PROBLEM DESCRIPTION –
Render every line of the listing below as a Markdown table with the columns "No." and "Line", numbering the rows and leaving out blank lines.

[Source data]
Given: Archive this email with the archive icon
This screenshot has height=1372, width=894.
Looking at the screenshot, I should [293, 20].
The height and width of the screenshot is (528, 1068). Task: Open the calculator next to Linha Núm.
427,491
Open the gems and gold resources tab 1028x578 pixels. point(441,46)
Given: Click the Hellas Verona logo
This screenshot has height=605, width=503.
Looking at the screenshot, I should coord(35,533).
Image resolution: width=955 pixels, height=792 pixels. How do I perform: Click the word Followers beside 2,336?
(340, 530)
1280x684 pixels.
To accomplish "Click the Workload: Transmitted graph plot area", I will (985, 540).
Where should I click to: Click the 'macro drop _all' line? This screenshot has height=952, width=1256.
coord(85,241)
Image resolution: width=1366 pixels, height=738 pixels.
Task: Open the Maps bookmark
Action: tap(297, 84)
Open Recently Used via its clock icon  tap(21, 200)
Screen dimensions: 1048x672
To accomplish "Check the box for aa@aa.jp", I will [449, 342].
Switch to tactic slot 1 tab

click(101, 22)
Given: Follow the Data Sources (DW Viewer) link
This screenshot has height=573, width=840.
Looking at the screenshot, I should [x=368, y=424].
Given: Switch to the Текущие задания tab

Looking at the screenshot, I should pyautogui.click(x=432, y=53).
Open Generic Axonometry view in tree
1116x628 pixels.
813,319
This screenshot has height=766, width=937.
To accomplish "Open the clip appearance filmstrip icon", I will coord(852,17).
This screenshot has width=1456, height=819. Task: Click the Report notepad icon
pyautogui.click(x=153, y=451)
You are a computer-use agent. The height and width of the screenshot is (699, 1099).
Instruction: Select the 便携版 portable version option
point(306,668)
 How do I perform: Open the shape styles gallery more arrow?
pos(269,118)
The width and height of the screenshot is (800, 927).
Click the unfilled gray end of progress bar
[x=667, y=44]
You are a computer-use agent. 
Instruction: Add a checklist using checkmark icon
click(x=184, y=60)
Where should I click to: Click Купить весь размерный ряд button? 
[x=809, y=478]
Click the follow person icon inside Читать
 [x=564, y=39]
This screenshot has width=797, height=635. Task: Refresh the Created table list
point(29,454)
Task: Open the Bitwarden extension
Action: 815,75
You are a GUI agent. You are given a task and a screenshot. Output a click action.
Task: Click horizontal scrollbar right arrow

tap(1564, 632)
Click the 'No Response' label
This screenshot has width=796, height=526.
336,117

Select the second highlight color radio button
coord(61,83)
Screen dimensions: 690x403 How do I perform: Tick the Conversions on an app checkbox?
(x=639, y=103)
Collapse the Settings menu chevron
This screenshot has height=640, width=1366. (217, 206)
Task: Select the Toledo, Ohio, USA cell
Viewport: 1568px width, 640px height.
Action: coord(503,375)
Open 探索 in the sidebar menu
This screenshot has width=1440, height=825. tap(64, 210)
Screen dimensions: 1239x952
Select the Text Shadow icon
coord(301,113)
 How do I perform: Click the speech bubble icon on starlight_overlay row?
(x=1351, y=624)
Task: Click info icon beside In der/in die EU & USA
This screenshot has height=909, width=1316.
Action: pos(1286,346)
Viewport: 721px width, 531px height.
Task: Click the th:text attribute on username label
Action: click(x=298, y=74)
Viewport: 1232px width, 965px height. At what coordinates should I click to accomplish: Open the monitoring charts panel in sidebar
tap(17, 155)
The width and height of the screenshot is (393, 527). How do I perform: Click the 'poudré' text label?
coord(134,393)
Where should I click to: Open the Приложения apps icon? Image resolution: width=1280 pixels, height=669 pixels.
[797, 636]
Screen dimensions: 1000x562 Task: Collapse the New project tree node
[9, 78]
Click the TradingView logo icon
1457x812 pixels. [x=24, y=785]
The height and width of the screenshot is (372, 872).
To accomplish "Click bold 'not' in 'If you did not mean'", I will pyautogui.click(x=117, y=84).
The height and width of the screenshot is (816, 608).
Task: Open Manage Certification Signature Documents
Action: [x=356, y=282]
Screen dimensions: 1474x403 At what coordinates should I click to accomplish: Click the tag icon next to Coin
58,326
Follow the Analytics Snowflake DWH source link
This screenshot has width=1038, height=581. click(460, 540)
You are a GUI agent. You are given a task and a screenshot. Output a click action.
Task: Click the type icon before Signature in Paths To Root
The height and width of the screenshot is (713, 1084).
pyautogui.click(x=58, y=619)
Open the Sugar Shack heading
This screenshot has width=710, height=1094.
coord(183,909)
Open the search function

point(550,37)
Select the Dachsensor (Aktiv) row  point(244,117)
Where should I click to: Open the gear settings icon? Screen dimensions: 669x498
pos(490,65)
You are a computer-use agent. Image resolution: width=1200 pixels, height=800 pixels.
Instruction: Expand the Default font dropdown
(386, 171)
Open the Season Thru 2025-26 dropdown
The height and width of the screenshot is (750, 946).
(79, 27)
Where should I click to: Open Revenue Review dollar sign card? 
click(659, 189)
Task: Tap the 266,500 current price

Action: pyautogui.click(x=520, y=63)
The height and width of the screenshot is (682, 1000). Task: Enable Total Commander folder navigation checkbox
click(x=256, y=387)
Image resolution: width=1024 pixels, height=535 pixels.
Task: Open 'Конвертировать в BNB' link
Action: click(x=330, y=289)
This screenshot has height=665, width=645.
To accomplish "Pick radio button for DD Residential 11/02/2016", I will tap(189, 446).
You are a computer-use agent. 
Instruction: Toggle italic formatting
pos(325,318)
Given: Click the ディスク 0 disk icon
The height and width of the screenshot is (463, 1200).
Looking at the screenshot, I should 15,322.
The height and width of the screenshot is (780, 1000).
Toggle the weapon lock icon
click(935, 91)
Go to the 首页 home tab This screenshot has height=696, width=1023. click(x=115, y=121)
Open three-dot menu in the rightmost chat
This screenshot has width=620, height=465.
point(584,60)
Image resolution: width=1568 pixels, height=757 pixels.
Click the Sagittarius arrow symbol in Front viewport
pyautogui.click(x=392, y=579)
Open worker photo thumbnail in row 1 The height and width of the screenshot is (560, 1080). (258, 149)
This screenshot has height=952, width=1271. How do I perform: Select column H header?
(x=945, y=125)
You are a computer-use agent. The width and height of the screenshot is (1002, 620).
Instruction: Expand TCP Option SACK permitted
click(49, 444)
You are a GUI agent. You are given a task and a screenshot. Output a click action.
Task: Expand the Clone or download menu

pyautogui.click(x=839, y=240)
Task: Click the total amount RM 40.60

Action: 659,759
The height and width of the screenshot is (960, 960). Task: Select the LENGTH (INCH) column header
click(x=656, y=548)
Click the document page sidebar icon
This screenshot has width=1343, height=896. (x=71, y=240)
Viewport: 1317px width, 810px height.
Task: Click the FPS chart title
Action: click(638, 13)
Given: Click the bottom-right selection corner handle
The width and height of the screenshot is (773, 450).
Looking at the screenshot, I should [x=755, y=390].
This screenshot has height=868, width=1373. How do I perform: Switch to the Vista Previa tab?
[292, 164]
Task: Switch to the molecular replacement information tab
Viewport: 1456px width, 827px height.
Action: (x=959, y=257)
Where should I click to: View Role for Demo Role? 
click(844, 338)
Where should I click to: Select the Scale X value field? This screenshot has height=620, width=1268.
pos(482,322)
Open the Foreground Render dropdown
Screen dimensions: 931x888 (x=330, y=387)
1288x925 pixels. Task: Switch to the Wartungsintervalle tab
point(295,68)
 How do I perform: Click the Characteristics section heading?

FINISHED ANSWER –
| No. | Line |
|---|---|
| 1 | Given: Archive this email with the archive icon |
| 2 | This screenshot has height=1372, width=894. |
| 3 | Looking at the screenshot, I should [293, 20]. |
| 4 | The height and width of the screenshot is (528, 1068). Task: Open the calculator next to Linha Núm. |
| 5 | 427,491 |
| 6 | Open the gems and gold resources tab 1028x578 pixels. point(441,46) |
| 7 | Given: Click the Hellas Verona logo |
| 8 | This screenshot has height=605, width=503. |
| 9 | Looking at the screenshot, I should coord(35,533). |
| 10 | Image resolution: width=955 pixels, height=792 pixels. How do I perform: Click the word Followers beside 2,336? |
| 11 | (340, 530) |
| 12 | 1280x684 pixels. |
| 13 | To accomplish "Click the Workload: Transmitted graph plot area", I will (985, 540). |
| 14 | Where should I click to: Click the 'macro drop _all' line? This screenshot has height=952, width=1256. |
| 15 | coord(85,241) |
| 16 | Image resolution: width=1366 pixels, height=738 pixels. |
| 17 | Task: Open the Maps bookmark |
| 18 | Action: tap(297, 84) |
| 19 | Open Recently Used via its clock icon  tap(21, 200) |
| 20 | Screen dimensions: 1048x672 |
| 21 | To accomplish "Check the box for aa@aa.jp", I will [449, 342]. |
| 22 | Switch to tactic slot 1 tab |
| 23 | click(101, 22) |
| 24 | Given: Follow the Data Sources (DW Viewer) link |
| 25 | This screenshot has height=573, width=840. |
| 26 | Looking at the screenshot, I should [x=368, y=424]. |
| 27 | Given: Switch to the Текущие задания tab |
| 28 | Looking at the screenshot, I should pyautogui.click(x=432, y=53). |
| 29 | Open Generic Axonometry view in tree |
| 30 | 1116x628 pixels. |
| 31 | 813,319 |
| 32 | This screenshot has height=766, width=937. |
| 33 | To accomplish "Open the clip appearance filmstrip icon", I will coord(852,17). |
| 34 | This screenshot has width=1456, height=819. Task: Click the Report notepad icon |
| 35 | pyautogui.click(x=153, y=451) |
| 36 | You are a computer-use agent. The height and width of the screenshot is (699, 1099). |
| 37 | Instruction: Select the 便携版 portable version option |
| 38 | point(306,668) |
| 39 |  How do I perform: Open the shape styles gallery more arrow? |
| 40 | pos(269,118) |
| 41 | The width and height of the screenshot is (800, 927). |
| 42 | Click the unfilled gray end of progress bar |
| 43 | [x=667, y=44] |
| 44 | You are a computer-use agent.  |
| 45 | Instruction: Add a checklist using checkmark icon |
| 46 | click(x=184, y=60) |
| 47 | Where should I click to: Click Купить весь размерный ряд button?  |
| 48 | [x=809, y=478] |
| 49 | Click the follow person icon inside Читать |
| 50 |  [x=564, y=39] |
| 51 | This screenshot has width=797, height=635. Task: Refresh the Created table list |
| 52 | point(29,454) |
| 53 | Task: Open the Bitwarden extension |
| 54 | Action: 815,75 |
| 55 | You are a GUI agent. You are given a task and a screenshot. Output a click action. |
| 56 | Task: Click horizontal scrollbar right arrow |
| 57 | tap(1564, 632) |
| 58 | Click the 'No Response' label |
| 59 | This screenshot has width=796, height=526. |
| 60 | 336,117 |
| 61 | Select the second highlight color radio button |
| 62 | coord(61,83) |
| 63 | Screen dimensions: 690x403 How do I perform: Tick the Conversions on an app checkbox? |
| 64 | (x=639, y=103) |
| 65 | Collapse the Settings menu chevron |
| 66 | This screenshot has height=640, width=1366. (217, 206) |
| 67 | Task: Select the Toledo, Ohio, USA cell |
| 68 | Viewport: 1568px width, 640px height. |
| 69 | Action: coord(503,375) |
| 70 | Open 探索 in the sidebar menu |
| 71 | This screenshot has width=1440, height=825. tap(64, 210) |
| 72 | Screen dimensions: 1239x952 |
| 73 | Select the Text Shadow icon |
| 74 | coord(301,113) |
| 75 |  How do I perform: Click the speech bubble icon on starlight_overlay row? |
| 76 | (x=1351, y=624) |
| 77 | Task: Click info icon beside In der/in die EU & USA |
| 78 | This screenshot has height=909, width=1316. |
| 79 | Action: pos(1286,346) |
| 80 | Viewport: 721px width, 531px height. |
| 81 | Task: Click the th:text attribute on username label |
| 82 | Action: click(x=298, y=74) |
| 83 | Viewport: 1232px width, 965px height. At what coordinates should I click to accomplish: Open the monitoring charts panel in sidebar |
| 84 | tap(17, 155) |
| 85 | The width and height of the screenshot is (393, 527). How do I perform: Click the 'poudré' text label? |
| 86 | coord(134,393) |
| 87 | Where should I click to: Open the Приложения apps icon? Image resolution: width=1280 pixels, height=669 pixels. |
| 88 | [797, 636] |
| 89 | Screen dimensions: 1000x562 Task: Collapse the New project tree node |
| 90 | [9, 78] |
| 91 | Click the TradingView logo icon |
| 92 | 1457x812 pixels. [x=24, y=785] |
| 93 | The height and width of the screenshot is (372, 872). |
| 94 | To accomplish "Click bold 'not' in 'If you did not mean'", I will pyautogui.click(x=117, y=84). |
| 95 | The height and width of the screenshot is (816, 608). |
| 96 | Task: Open Manage Certification Signature Documents |
| 97 | Action: [x=356, y=282] |
| 98 | Screen dimensions: 1474x403 At what coordinates should I click to accomplish: Click the tag icon next to Coin |
| 99 | 58,326 |
| 100 | Follow the Analytics Snowflake DWH source link |
| 101 | This screenshot has width=1038, height=581. click(460, 540) |
| 102 | You are a GUI agent. You are given a task and a screenshot. Output a click action. |
| 103 | Task: Click the type icon before Signature in Paths To Root |
| 104 | The height and width of the screenshot is (713, 1084). |
| 105 | pyautogui.click(x=58, y=619) |
| 106 | Open the Sugar Shack heading |
| 107 | This screenshot has width=710, height=1094. |
| 108 | coord(183,909) |
| 109 | Open the search function |
| 110 | point(550,37) |
| 111 | Select the Dachsensor (Aktiv) row  point(244,117) |
| 112 | Where should I click to: Open the gear settings icon? Screen dimensions: 669x498 |
| 113 | pos(490,65) |
| 114 | You are a computer-use agent. Image resolution: width=1200 pixels, height=800 pixels. |
| 115 | Instruction: Expand the Default font dropdown |
| 116 | (386, 171) |
| 117 | Open the Season Thru 2025-26 dropdown |
| 118 | The height and width of the screenshot is (750, 946). |
| 119 | (79, 27) |
| 120 | Where should I click to: Open Revenue Review dollar sign card?  |
| 121 | click(659, 189) |
| 122 | Task: Tap the 266,500 current price |
| 123 | Action: pyautogui.click(x=520, y=63) |
| 124 | The height and width of the screenshot is (682, 1000). Task: Enable Total Commander folder navigation checkbox |
| 125 | click(x=256, y=387) |
| 126 | Image resolution: width=1024 pixels, height=535 pixels. |
| 127 | Task: Open 'Конвертировать в BNB' link |
| 128 | Action: click(x=330, y=289) |
| 129 | This screenshot has height=665, width=645. |
| 130 | To accomplish "Pick radio button for DD Residential 11/02/2016", I will tap(189, 446). |
| 131 | You are a computer-use agent.  |
| 132 | Instruction: Toggle italic formatting |
| 133 | pos(325,318) |
| 134 | Given: Click the ディスク 0 disk icon |
| 135 | The height and width of the screenshot is (463, 1200). |
| 136 | Looking at the screenshot, I should 15,322. |
| 137 | The height and width of the screenshot is (780, 1000). |
| 138 | Toggle the weapon lock icon |
| 139 | click(935, 91) |
| 140 | Go to the 首页 home tab This screenshot has height=696, width=1023. click(x=115, y=121) |
| 141 | Open three-dot menu in the rightmost chat |
| 142 | This screenshot has width=620, height=465. |
| 143 | point(584,60) |
| 144 | Image resolution: width=1568 pixels, height=757 pixels. |
| 145 | Click the Sagittarius arrow symbol in Front viewport |
| 146 | pyautogui.click(x=392, y=579) |
| 147 | Open worker photo thumbnail in row 1 The height and width of the screenshot is (560, 1080). (258, 149) |
| 148 | This screenshot has height=952, width=1271. How do I perform: Select column H header? |
| 149 | (x=945, y=125) |
| 150 | You are a computer-use agent. The width and height of the screenshot is (1002, 620). |
| 151 | Instruction: Expand TCP Option SACK permitted |
| 152 | click(49, 444) |
| 153 | You are a GUI agent. You are given a task and a screenshot. Output a click action. |
| 154 | Task: Expand the Clone or download menu |
| 155 | pyautogui.click(x=839, y=240) |
| 156 | Task: Click the total amount RM 40.60 |
| 157 | Action: 659,759 |
| 158 | The height and width of the screenshot is (960, 960). Task: Select the LENGTH (INCH) column header |
| 159 | click(x=656, y=548) |
| 160 | Click the document page sidebar icon |
| 161 | This screenshot has width=1343, height=896. (x=71, y=240) |
| 162 | Viewport: 1317px width, 810px height. |
| 163 | Task: Click the FPS chart title |
| 164 | Action: click(638, 13) |
| 165 | Given: Click the bottom-right selection corner handle |
| 166 | The width and height of the screenshot is (773, 450). |
| 167 | Looking at the screenshot, I should [x=755, y=390]. |
| 168 | This screenshot has height=868, width=1373. How do I perform: Switch to the Vista Previa tab? |
| 169 | [292, 164] |
| 170 | Task: Switch to the molecular replacement information tab |
| 171 | Viewport: 1456px width, 827px height. |
| 172 | Action: (x=959, y=257) |
| 173 | Where should I click to: View Role for Demo Role?  |
| 174 | click(844, 338) |
| 175 | Where should I click to: Select the Scale X value field? This screenshot has height=620, width=1268. |
| 176 | pos(482,322) |
| 177 | Open the Foreground Render dropdown |
| 178 | Screen dimensions: 931x888 (x=330, y=387) |
| 179 | 1288x925 pixels. Task: Switch to the Wartungsintervalle tab |
| 180 | point(295,68) |
| 181 |  How do I perform: Click the Characteristics section heading? |